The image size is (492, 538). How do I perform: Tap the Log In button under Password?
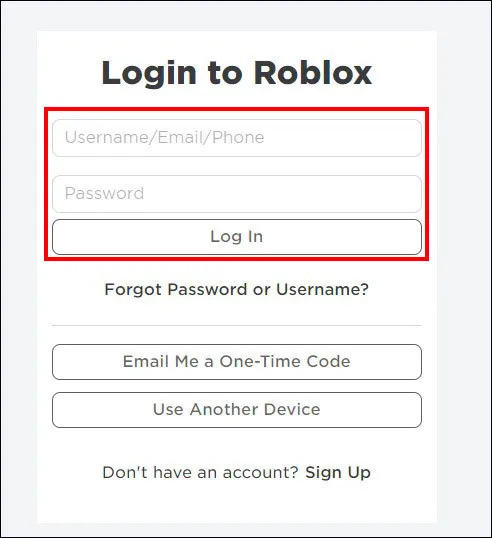(237, 237)
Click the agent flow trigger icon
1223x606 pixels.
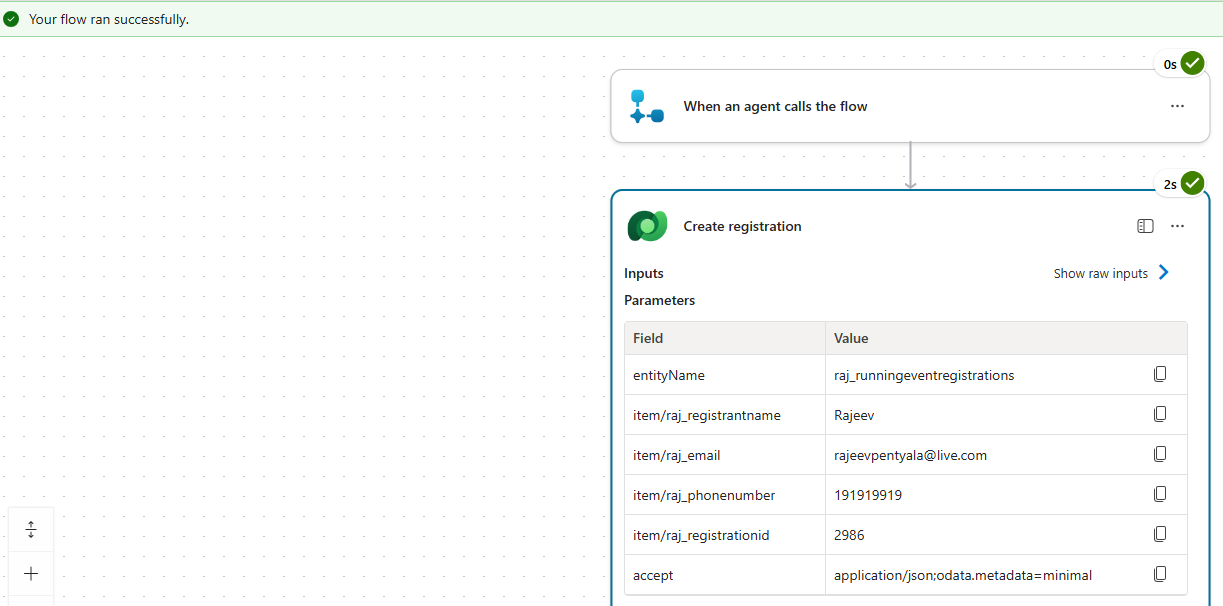pos(646,106)
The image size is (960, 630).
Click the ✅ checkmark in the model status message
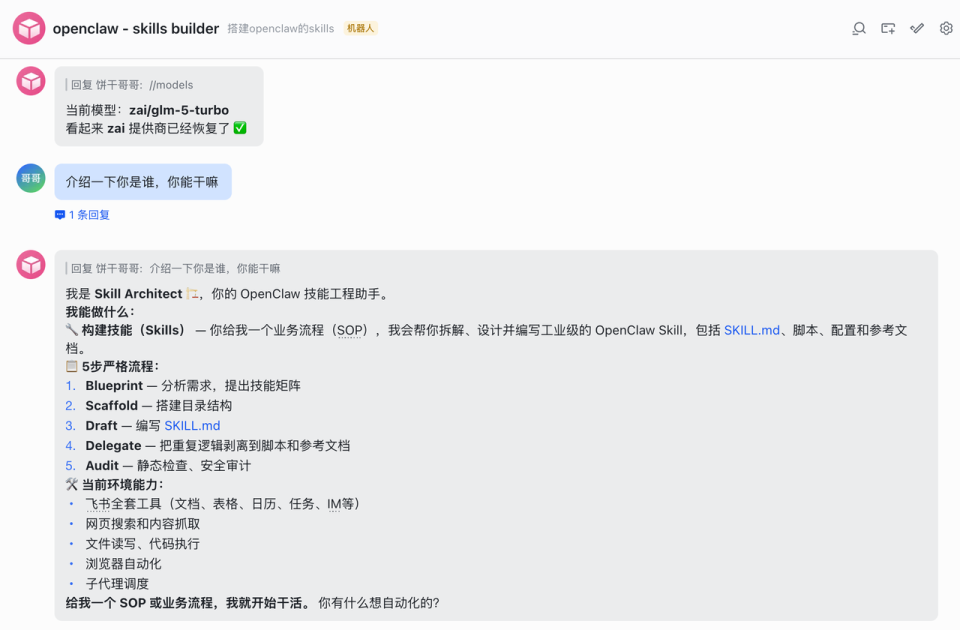pyautogui.click(x=242, y=128)
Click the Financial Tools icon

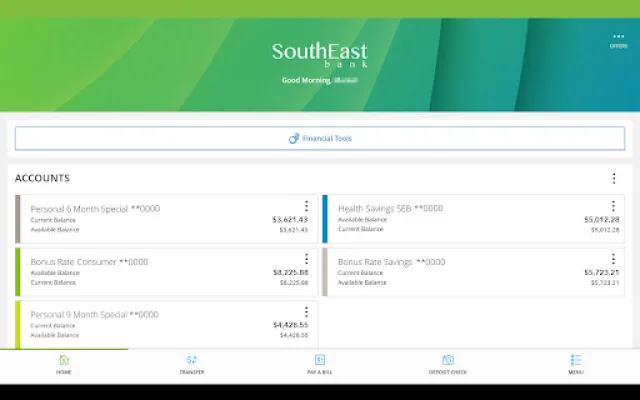point(294,139)
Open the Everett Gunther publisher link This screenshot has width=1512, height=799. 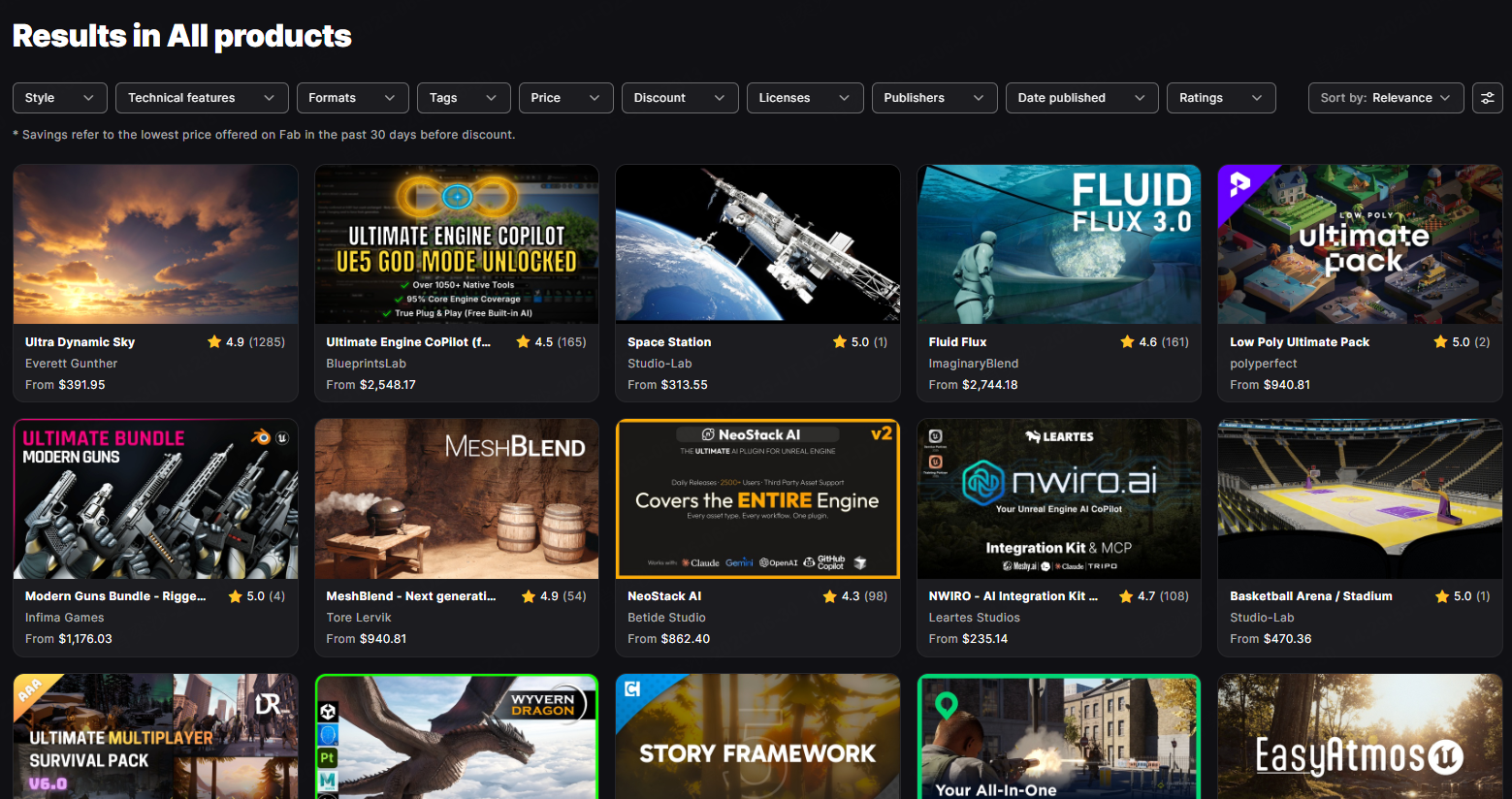(x=71, y=364)
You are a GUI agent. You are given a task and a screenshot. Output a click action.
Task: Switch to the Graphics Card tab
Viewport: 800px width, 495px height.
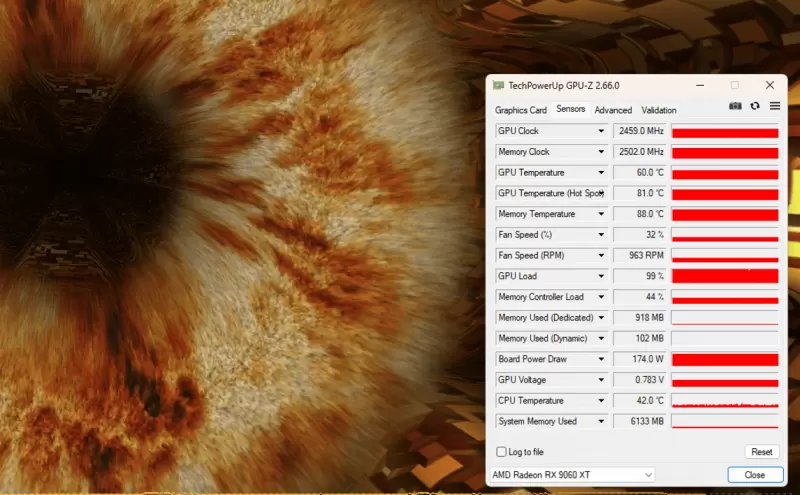521,110
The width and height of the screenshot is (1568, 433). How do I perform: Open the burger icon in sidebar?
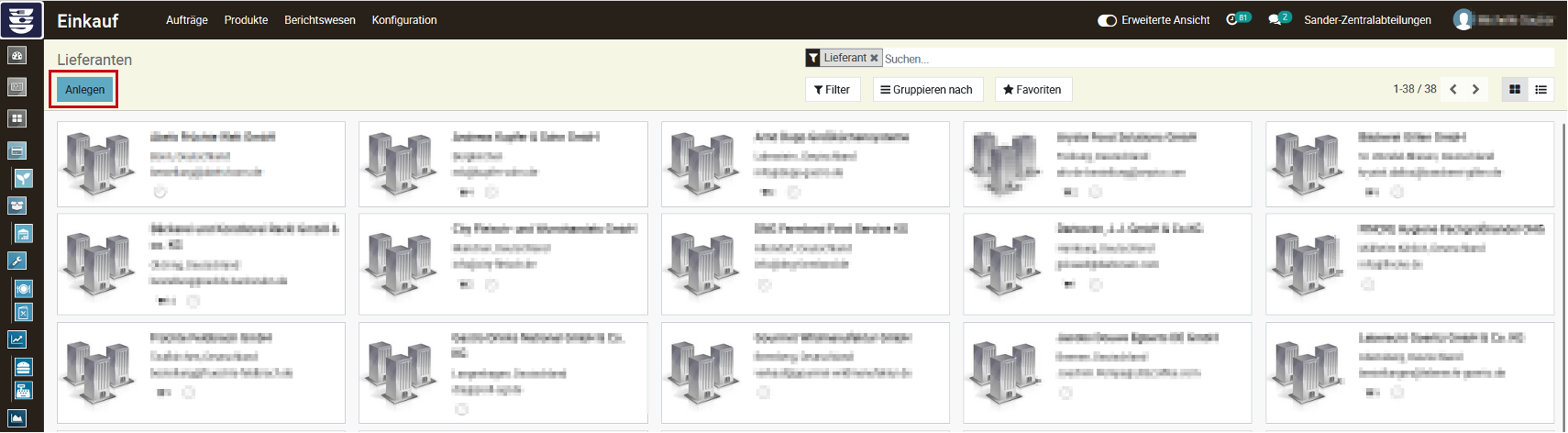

★ ★ ★ ★ ★ ★ ★

TASK STATEMENT — With pictures left out, print the lines of the material above from the line containing "Viewport: 800px width, 495px height." through its last line, exactly and nothing more.

REPLY —
Viewport: 800px width, 495px height.
521,110
The width and height of the screenshot is (1568, 433). How do I perform: Open the burger icon in sidebar?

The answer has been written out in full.